Грохнув бабке под ноги еще охапку звонких поленьев, Юрка вытер рукавом фуфайки мокрый красный нос.
— Опять на станцию эшелон прибыл. Бензовозы сгружают… Баб, я пойду, а? Надо снег расчищать, а то им не попасть на аэродром.
Бабушка нащупала на шестке коробку со спичками, чиркнула.
— Какой из тебя расчищатель? И лопату-то в руках не удержишь. Сиди уж…
— «Сиди», «сиди»… Надоело.
Робкий язычок пламени лизнул лучину, и она вспыхнула, затрещала.
— Где поленья-то раздобыл? Небось опять украл? — Бабка подержала над трескучим огнем озябшие пальцы. По морщинистому печальному лицу ее запрыгал красный отблеск.
— Нашел… — уклончиво сказал Юрка. — Я же знаю, что красть — грех.
Поленья весело потрескивали в печи, когда пришла Шириха. Вернее, не пришла, а влетела как вихрь. Из-за ее спины выглядывала круглая физиономия Жорки.
— Куда, паразит, девал мое корыто? — Шириха подскочила к Юрке, норовя схватить его за ухо. Гусь прижался к окну, загородился табуреткой.
— Только тронь — худо будет! — пригрозил он, блестя кошачьими глазами.
— Отдай, говорю, корыто, вражина! — Длинное лицо Ширихи перекосилось.
Это дубовое корыто Юрке совсем случайно попалось на глаза. Понадеявшись на мороз, разукрасивший елочными лапами Ширихины окна, он, не таясь, перетащил его на свой двор. И здесь топором в два счета превратил корыто в поленья. Ишь как знатно пощелкивают!
— Мам, оторви ему ухо — сказу скажет! — подал голос Жорка.
— Вон твое корыто, — кивнул Юрка на полыхающую печь, — бери.

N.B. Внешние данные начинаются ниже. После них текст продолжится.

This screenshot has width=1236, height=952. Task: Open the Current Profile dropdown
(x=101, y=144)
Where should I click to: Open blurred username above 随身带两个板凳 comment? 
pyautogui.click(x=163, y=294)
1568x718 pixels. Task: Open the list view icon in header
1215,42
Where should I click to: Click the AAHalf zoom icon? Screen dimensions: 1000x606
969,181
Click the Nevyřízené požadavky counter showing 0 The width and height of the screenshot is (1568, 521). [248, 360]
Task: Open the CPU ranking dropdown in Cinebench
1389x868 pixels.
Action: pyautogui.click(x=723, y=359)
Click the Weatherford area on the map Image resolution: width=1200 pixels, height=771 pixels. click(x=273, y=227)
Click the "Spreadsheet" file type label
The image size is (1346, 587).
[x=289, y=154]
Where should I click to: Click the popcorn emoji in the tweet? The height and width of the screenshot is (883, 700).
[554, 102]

— Что же это такое, Петровна? — запричитала Шириха. — Вешь жабор, жлодей, ражобрал… Теперича — нате! — корыто иж-под шамого ноша утянул.
— Он у меня ракетницу спер, — торопливо ввернул Жорка.
Бабка, кряхтя, задвинула ухватом в печь чугун с картошкой.
— Что ты руками-то машешь, Марфа? Не слышу… Иль Юрка что напроказил?
— Он жавтра в ижбу жаберется, — причитала Шириха.
— Заберется, — поддакивал Жорка.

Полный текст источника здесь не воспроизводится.